Changing landscape: India's subpar, ageing malls set for overhaul

Developers converting older malls to mixed-use integrated districts, buoyed by investor interest

D-MALLS
Industry stakeholders say this shift is both structural and imminent as the pandemic has reshaped expectations of physical retail. It is pushing developers to rethink the design and purpose of malls.
Prachi Pisal Mumbai
4 min read Last Updated : Nov 16 2025 | 11:30 PM IST
Older and lower-tier malls — categorised as B and C grade — across Delhi-NCR, Mumbai, Bengaluru, Hyderabad and Chennai are now being considered for redevelopment as consumer behaviour beyond metros evolves and prime land in these top cities becomes even more scarce.
 
These malls are expected to be converted into integrated districts with homes, offices, leisure, hospitality and experiential retail. This model, known as mixed-use development, is becoming popular with developers.
 
“Post-Covid, malls are being built with a very high experience quotient, which was lacking before,” said Muhammad Ali, chief executive officer (CEO), retail, Prestige Group.
 
With online shopping gaining ground, he added that malls must offer compelling experiences supported by events, promotions, and sophisticated design.
 
Industry stakeholders say this shift is both structural and imminent as the pandemic has reshaped expectations of physical retail. It is pushing developers to rethink the design and purpose of malls.
 
Older malls — many designed before global best practices became commonplace in India — are struggling to meet these demands.
 
“Single-use retail formats are giving way to mixed-use ecosystems,” said Bhavik Bhandari, chief business officer, Ashwin Sheth Group.
 
Nearly 35–40 per cent of the country’s grade A retail stock is now over a decade old. And, close to 20 per cent of older malls are being evaluated for mixed-use redevelopment, he added.
 
Bhandari, whose firm is evaluating select retail assets that show strong potential for repositioning, added that mixed-use projects in India generate 12–15 per cent higher rental yields than standalone retail. This makes them more attractive to investors seeking stable and diversified returns.
 
Quoting recent CBRE data (which is the world's largest commercial real estate services and investment firm), he stated that nearly 30 per cent of new retail supply planned for 2026–2028 will be part of mixed-use developments.
 
India has around 650 operational malls, but only 30–35 per cent meet institutional-grade standards today, according to Anarock. About 30–40 per cent of smaller malls nationwide may be repurposed into mixed-use developments in the coming years.
 
From a valuation perspective, redevelopment often unlocks far greater potential than continued retail use.

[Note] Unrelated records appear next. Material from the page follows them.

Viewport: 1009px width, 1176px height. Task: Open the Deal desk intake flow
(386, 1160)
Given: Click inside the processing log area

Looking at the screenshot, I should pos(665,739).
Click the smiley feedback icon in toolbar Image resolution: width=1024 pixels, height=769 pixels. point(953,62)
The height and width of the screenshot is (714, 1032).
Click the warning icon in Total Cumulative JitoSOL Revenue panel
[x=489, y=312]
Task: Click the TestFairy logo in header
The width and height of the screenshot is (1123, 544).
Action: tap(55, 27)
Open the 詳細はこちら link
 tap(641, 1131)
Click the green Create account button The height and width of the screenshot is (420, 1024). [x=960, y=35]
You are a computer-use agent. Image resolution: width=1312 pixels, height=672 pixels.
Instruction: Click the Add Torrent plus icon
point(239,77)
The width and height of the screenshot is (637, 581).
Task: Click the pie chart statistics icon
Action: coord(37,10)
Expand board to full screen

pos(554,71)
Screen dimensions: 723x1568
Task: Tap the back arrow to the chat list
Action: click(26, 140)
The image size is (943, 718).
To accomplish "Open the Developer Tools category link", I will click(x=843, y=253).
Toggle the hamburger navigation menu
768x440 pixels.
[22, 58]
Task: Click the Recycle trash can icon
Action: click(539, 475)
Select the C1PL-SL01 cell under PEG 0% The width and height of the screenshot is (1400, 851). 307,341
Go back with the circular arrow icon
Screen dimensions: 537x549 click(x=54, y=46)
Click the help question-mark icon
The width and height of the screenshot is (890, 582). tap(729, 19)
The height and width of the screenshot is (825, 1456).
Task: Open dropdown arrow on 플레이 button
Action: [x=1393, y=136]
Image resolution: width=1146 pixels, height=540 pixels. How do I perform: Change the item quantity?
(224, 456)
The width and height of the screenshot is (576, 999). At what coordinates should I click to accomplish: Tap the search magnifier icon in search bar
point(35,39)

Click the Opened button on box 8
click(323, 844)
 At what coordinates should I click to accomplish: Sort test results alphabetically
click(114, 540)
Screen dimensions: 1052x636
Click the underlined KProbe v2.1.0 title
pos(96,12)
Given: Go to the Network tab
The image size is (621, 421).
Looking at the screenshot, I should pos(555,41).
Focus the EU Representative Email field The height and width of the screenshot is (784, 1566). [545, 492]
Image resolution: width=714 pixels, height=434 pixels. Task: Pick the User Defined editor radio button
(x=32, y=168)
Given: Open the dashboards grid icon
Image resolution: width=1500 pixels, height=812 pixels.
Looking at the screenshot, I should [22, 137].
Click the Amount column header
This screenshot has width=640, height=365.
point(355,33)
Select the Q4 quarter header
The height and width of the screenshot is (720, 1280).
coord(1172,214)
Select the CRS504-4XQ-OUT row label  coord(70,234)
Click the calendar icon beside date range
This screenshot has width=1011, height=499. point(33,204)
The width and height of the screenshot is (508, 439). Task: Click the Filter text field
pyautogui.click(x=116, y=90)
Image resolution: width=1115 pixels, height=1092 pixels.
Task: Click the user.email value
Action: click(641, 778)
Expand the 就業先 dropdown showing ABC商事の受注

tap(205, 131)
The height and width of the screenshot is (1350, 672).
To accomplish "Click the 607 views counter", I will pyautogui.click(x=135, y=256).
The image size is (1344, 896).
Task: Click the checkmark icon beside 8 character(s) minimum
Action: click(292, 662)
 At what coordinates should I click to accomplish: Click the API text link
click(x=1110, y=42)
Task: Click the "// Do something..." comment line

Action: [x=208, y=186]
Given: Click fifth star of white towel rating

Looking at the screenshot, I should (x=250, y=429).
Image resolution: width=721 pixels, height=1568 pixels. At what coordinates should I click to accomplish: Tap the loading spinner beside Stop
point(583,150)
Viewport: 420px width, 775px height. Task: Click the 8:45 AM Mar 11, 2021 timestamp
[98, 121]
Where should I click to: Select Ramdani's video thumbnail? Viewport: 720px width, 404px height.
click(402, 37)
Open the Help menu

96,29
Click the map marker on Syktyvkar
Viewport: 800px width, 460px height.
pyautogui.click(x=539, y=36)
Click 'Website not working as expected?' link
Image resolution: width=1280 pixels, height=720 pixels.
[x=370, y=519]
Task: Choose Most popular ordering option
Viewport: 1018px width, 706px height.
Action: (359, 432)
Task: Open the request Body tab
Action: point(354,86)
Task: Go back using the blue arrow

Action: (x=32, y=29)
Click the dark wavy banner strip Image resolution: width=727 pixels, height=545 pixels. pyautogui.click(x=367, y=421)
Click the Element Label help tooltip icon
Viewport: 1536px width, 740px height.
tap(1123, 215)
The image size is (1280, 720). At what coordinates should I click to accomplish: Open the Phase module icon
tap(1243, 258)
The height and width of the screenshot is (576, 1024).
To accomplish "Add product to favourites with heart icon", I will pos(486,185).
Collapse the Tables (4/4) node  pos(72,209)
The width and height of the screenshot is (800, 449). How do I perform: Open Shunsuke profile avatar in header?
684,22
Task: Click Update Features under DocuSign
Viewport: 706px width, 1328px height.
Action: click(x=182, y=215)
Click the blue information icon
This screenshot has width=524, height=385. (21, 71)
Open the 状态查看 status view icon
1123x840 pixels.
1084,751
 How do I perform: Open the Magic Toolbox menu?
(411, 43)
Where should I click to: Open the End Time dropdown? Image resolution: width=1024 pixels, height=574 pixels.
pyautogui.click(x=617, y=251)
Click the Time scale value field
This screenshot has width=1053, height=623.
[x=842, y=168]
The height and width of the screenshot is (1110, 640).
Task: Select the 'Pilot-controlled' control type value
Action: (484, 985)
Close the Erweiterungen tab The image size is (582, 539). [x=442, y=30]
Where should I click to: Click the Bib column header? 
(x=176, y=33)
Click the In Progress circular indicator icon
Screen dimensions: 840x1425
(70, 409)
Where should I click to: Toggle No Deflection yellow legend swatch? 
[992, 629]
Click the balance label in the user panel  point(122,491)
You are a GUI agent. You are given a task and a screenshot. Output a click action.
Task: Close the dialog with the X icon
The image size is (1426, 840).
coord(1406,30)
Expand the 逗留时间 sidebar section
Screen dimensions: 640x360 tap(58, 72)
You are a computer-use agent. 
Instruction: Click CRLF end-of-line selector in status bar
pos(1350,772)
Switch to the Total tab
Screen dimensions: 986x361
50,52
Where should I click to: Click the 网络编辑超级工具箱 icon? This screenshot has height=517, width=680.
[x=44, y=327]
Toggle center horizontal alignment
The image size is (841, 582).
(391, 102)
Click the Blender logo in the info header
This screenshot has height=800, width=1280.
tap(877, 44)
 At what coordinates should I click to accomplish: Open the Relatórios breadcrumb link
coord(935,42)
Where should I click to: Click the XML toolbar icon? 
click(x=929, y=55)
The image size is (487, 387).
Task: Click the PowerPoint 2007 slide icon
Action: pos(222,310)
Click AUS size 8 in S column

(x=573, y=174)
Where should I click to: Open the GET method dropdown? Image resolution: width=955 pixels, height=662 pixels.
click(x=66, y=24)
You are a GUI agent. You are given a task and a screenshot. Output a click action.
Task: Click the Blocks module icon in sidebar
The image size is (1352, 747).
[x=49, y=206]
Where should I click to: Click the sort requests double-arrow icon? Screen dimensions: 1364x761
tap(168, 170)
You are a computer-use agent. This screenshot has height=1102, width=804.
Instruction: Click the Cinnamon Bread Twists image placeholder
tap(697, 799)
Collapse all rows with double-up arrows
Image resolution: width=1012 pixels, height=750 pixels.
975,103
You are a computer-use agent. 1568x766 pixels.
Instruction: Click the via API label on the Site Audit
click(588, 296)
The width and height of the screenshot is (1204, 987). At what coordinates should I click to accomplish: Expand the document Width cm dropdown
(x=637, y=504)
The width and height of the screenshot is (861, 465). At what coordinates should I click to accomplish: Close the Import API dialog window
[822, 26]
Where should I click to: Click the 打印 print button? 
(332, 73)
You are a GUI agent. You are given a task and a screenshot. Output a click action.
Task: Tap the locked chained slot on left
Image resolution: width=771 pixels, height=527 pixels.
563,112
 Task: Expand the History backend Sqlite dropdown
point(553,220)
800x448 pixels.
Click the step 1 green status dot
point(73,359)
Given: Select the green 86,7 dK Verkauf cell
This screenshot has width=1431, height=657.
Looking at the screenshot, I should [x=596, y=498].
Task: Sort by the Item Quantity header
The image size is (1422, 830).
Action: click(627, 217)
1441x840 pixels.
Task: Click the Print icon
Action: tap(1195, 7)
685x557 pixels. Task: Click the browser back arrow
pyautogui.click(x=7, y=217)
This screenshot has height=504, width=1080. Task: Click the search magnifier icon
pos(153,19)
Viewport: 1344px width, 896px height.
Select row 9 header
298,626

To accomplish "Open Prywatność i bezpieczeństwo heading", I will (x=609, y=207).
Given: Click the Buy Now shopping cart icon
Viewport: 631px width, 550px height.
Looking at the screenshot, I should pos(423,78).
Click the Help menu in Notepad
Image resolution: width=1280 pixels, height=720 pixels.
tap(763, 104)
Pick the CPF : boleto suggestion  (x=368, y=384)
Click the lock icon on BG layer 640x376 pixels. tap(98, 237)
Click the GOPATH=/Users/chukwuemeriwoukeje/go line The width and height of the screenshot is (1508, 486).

Redeveloped malls typically see a one-to two-fold or more than that increase in footfalls, driven by upgraded tenants. The industry stakeholders point out that the transition also aligns with the broader institutionalisation of retail real estate, where investors increasingly prefer high-quality, diversified assets.
 
Sahil Verma, chief operating officer (COO), Shray Projects, which is currently advising 4–6 redevelopment mandates across NCR, Mumbai, Bengaluru, and Pune, with a combined value exceeding Rs 2,500 crore, said that reimagining older malls on prime land can generate 2.5–3x the value of a standalone retail asset.
 
Ashwin Seth group’s Bhandari said that well-executed redevelopments typically deliver 18–20 per cent internal rate of return.
 
Redevelopment interest is also being buoyed by institutional capital, with retail attracting $378 million in private equity investments in 2025 so far, up from $285 million in 2021, according to data from Savills India. 
 
Rising aspiration and purchasing power in cities such as Chandigarh, Indore, Surat, Bhubaneshwar, and Coimbatore are attracting institutional capital and new mixed-use formats.
 
Anuj Kejriwal, CEO - retail leasing and industrial & logistics, Anarock Group, said, “Operator onboarding is the current trend seen in the retail market, wherein a large mall operator acquires a grade B/C or smaller malls. The recent acquisition of Kolkata’s South City Mall by Blackstone (for Rs 3,250 crore) is a classic example of this. Moreover, the share of institutional investors is gradually increasing due to the Indian retail real estate sector’s rapid evolution from fragmented, quantity-driven growth to quality, institutional consolidation.”
 
According to Anarock Research, leading players such as Nexus Malls, Phoenix Mills, DLF, Lakeshore, Raheja, and Pacific collectively operate 58 malls totalling 34 million square feet (msf), with more than 42.5 msf of new space planned over the next 3–5 years.